• Exercise input:
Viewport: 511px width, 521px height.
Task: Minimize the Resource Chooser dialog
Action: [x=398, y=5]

--

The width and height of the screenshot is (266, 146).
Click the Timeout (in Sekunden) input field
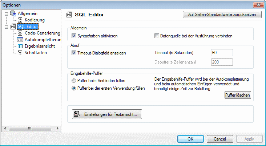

• About this exercise:
Among the entries above, the line containing "The width and", the line containing "Click the Timeout (in Sekunden) input field", and all lines between them are to be restated word for word; nothing else belongs in the reply.

• Written response:
The width and height of the screenshot is (266, 146).
Click the Timeout (in Sekunden) input field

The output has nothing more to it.